Now we consider scaling almost instantaneously. We can spawn new instances at will and toss them away when the load spike is over. We move in minutes, not months. But automating that can be dangerous and difficult to get right. The variables and tuning of automated app scaling are also highly application-specific; what works great for one app will blow up another. The devil is absolutely in the details.
As an example, consider a typical tiered Web app. We have database, storage, and front-end app servers. In order for this infrastructure to grow and shrink dynamically with changing load conditions, we need to monitor all of these parts in concert and make changes to them as the load dictates -- while taking the load on other parts into consideration as well.

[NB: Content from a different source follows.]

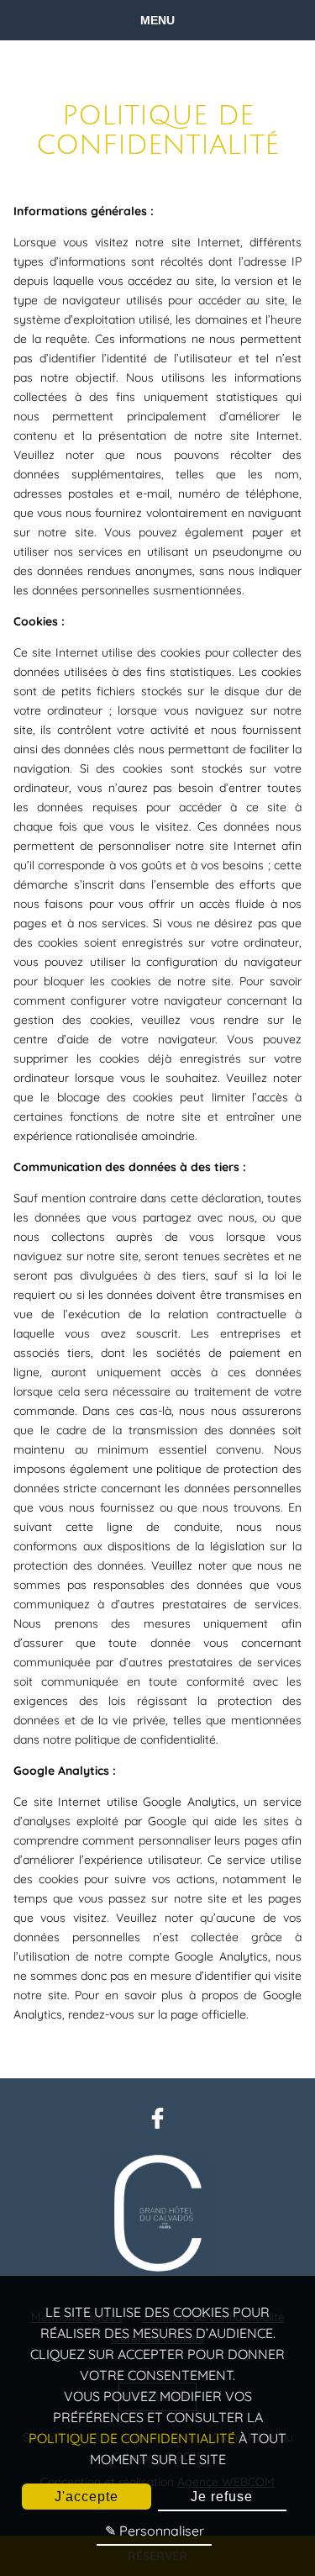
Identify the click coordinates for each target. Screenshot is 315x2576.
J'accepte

If our front-end servers are starting to spike, we’ll need more of those, and though the database servers aren’t running terribly hot at the moment, they will be when we spin up another dozen front-end servers. Thus, we’ll need to bring in a few more database nodes. Then storage I/O will become an issue, so we may need to expand resources there too.
Later, when the load begins to wane across this infrastructure, we’ll need to start destroying some of those resources -- but not too many and not too quickly. We’ll also need to keep tabs on the load everywhere else when we do that, because reducing capacity in one area may negatively impact another. If we reduce database resources, the load may spike on the app servers because of a bottleneck, rather than front-end load -- we’ll need to be sensitive to that. There’s no sense in adding more app servers that will not address that load issue.
As you can see, the decision tree in this scenario can become quite extensive, and it can contain significant pitfalls. It’s full of monitoring and hold-down timers, wait states, thresholds, and counters. Also, countless declarative and comparative rules will combine to produce an adaptive infrastructure, and the logic itself needs to be watched and adjusted as needed. It’s definitely not a goal, but a constant journey.
If the infrastructure is more complex than this relatively simple Web app, perhaps integrating several public APIs, caching and queuing servers, companion NoSQL database servers, or any number of modern service accessories, the complexity of dynamically managing the load grows exponentially. It’s definitely not as simple as “if a server is overloaded, make another server.”
Oh, all of this assumes the app in question has been developed with this type of rapid scalability in mind. Otherwise, it may be extremely difficult or impossible to retrofit.
The benefits of dynamic scaling this way are significant. It delivers the best performance and availability for a lower price, and it really is a win-win. But don’t take it for granted.